Although many players are reluctant to wear mouth guards, dental injuries were minimal. Underreporting may be a problem because many of these injuries do not restrict game or practice participation and, therefore, would not meet the ISS time-loss definition. However, these data support the mandatory use of the full face shields and mouth guards in preventing dental injuries. Hawn et al 17 reported that only 63% of ice hockey players surveyed reported consistent use of a mouth guard and that certified athletic trainers do not consistently enforce compliance. Therefore, clinicians should continue to enforce compliance of mouth-guard use in collegiate ice hockey players. Another contributing factor to the low proportion of dental injuries may be the stiff penalties and enforcement for roughing infractions instituted by the NCAA, which have all but eradicated fighting in college hockey.

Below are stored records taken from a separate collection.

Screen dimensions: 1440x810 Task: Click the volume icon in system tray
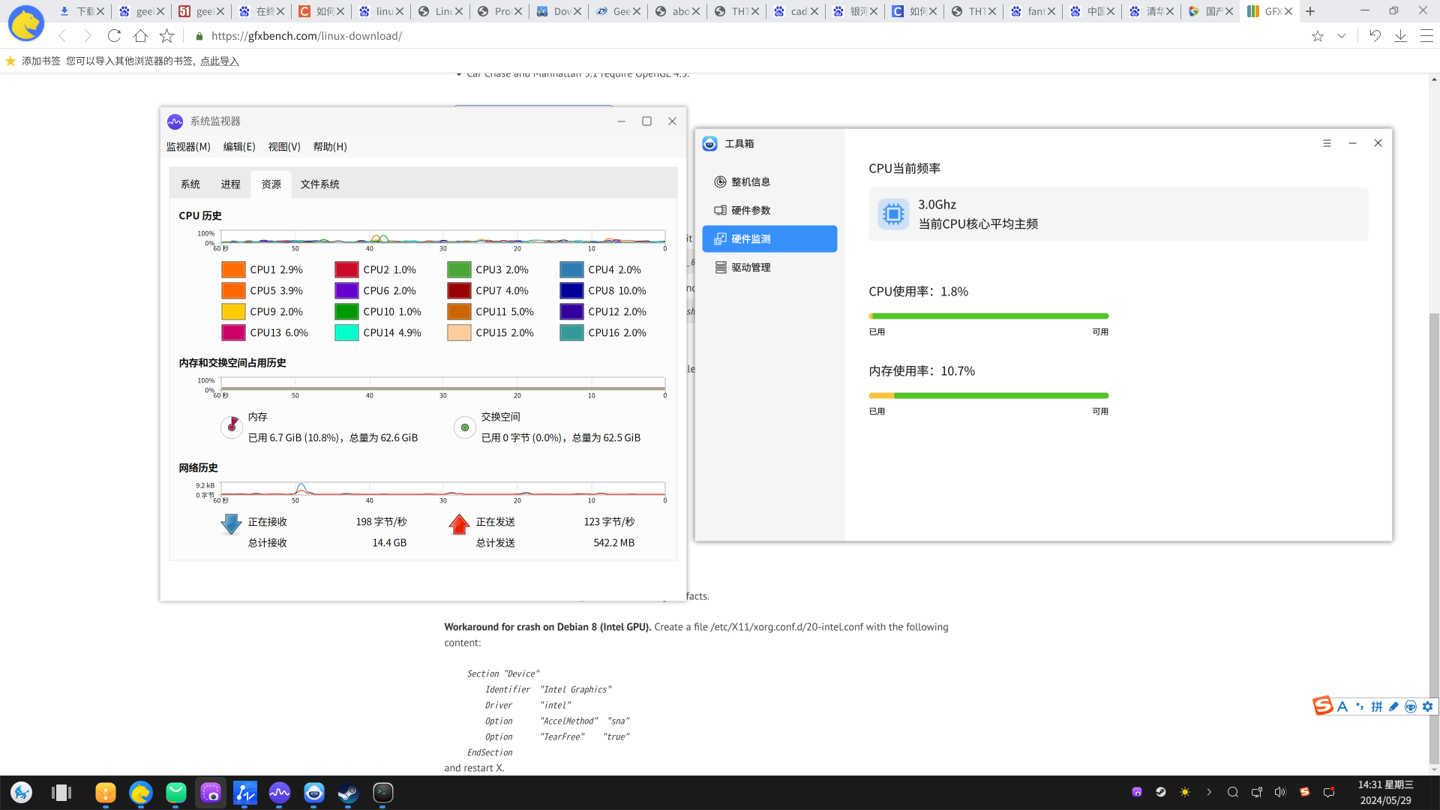(1280, 792)
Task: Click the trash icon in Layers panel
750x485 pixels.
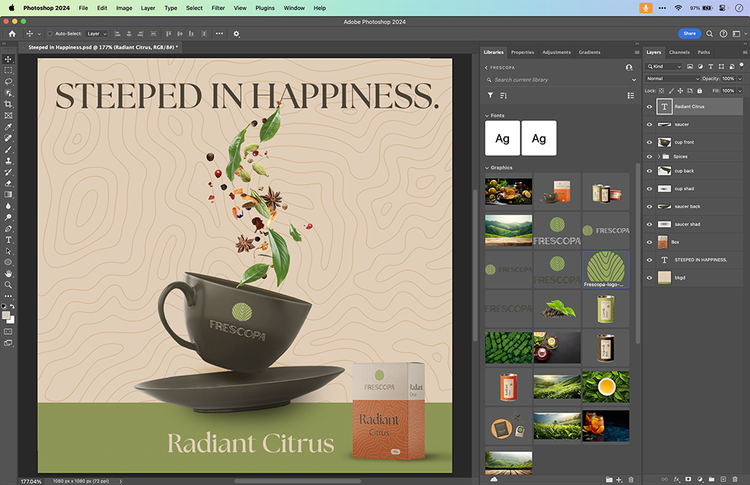Action: pos(735,477)
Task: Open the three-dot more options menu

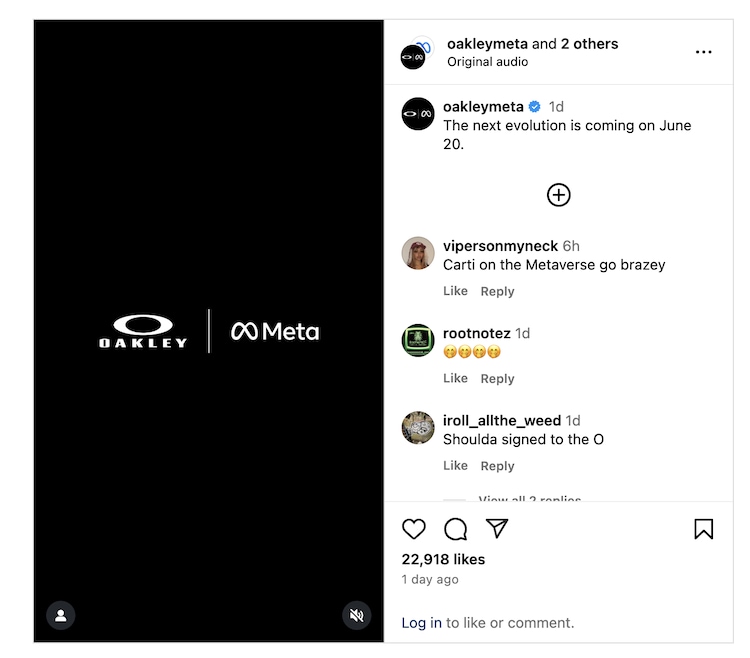Action: point(704,52)
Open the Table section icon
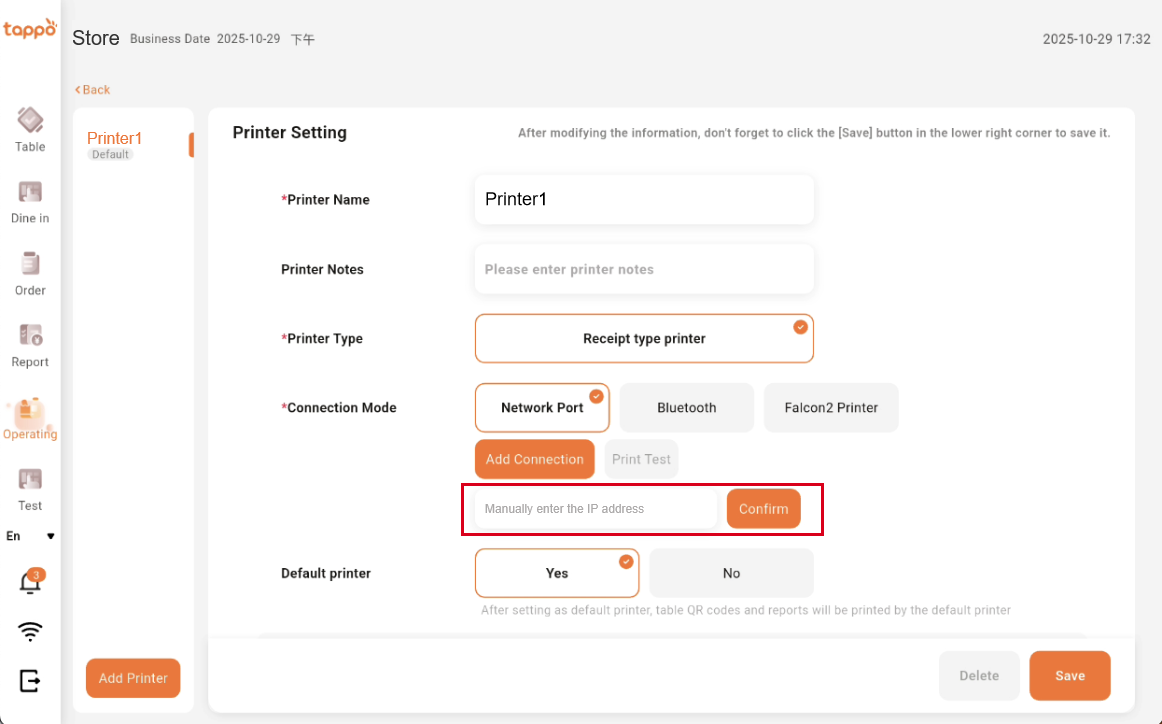The height and width of the screenshot is (724, 1162). click(30, 121)
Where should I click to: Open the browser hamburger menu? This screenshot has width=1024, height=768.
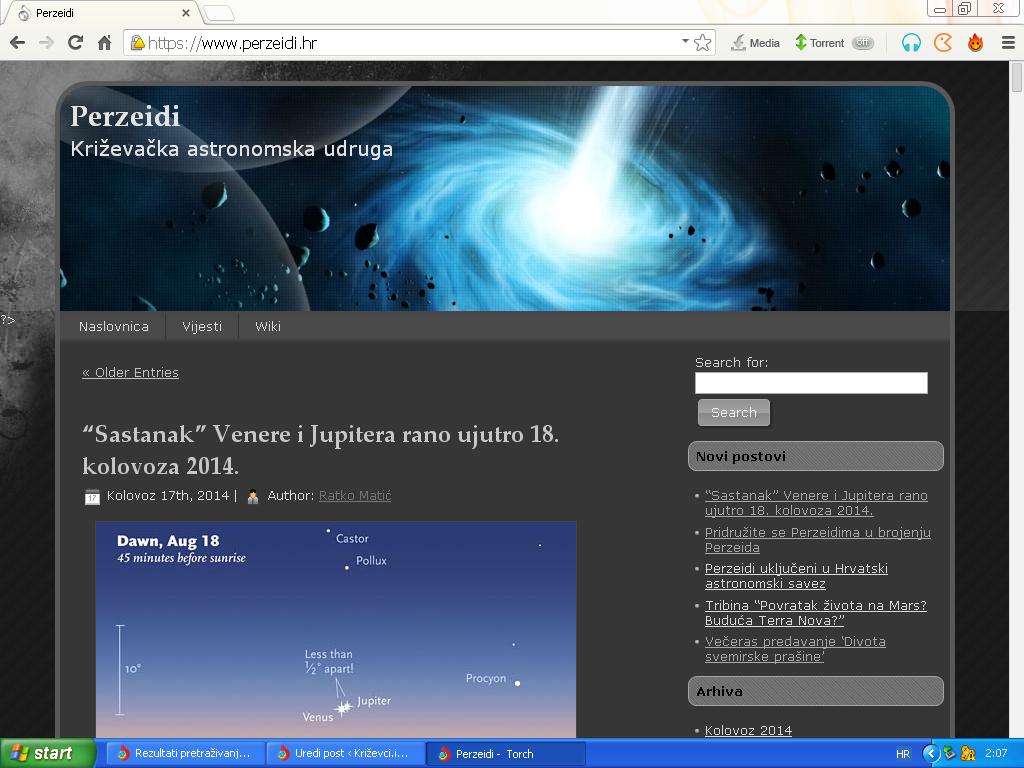[1007, 43]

Muscle strains were the third most frequent injury identified in these data and are a significant cause of morbidity. Emery et al 18 determined that groin and abdominal injuries resulted in about 25 missed games per team per season in National Hockey League players. Injuries to the pelvis and hip were the most common type of muscle strain identified in both practices and games. Muscle imbalances and structural asymmetries are common in ice hockey players due to the frequent rotational forces and collisions to which they are subjected. The early identification and management of imbalances and asymmetries by clinicians may help to minimize the frequency and severity of muscle strains. However, we were unable to identify any research examining risk factors or intervention programs for muscle strains in ice hockey players. Future investigators should identify risk factors and intervention strategies for muscle strains (particularly of the pelvis and hip region) in ice hockey players.

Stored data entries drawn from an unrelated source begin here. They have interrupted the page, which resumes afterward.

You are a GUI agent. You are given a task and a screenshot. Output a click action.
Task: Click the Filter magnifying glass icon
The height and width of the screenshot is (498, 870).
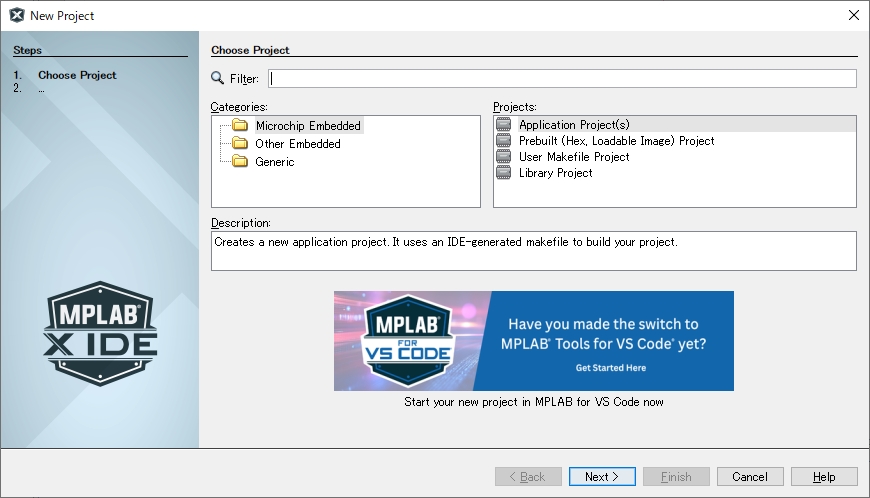(x=218, y=79)
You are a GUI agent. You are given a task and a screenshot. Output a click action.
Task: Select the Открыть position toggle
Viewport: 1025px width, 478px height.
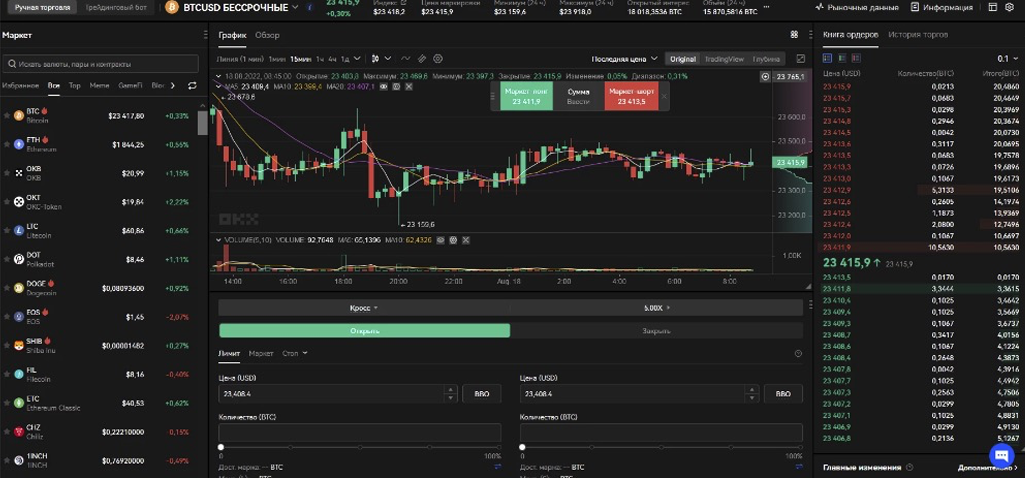click(x=364, y=331)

These data demonstrate the importance of injury surveillance programs in men's collegiate ice hockey. From these data, several important injury trends were identified. Future authors should seek to determine the mechanisms responsible for these changes. The nature and forces associated with player-to-player contacts in ice hockey make prevention strategies for injuries such as sprains and concussions elusive, but future researchers should try to determine strategies for reducing player-to-player contacts without drastically changing the nature of the sport. Muscle imbalances and structural asymmetries represent common injuries on which preventive measures may have a direct effect. Future researchers should identify the incidence of these problems and should determine if early identification and interventions reduce the incidence.


The conclusions in the Commentary section of this article are those of the Commentary authors and do not necessarily represent the views of the National Collegiate Athletic Association.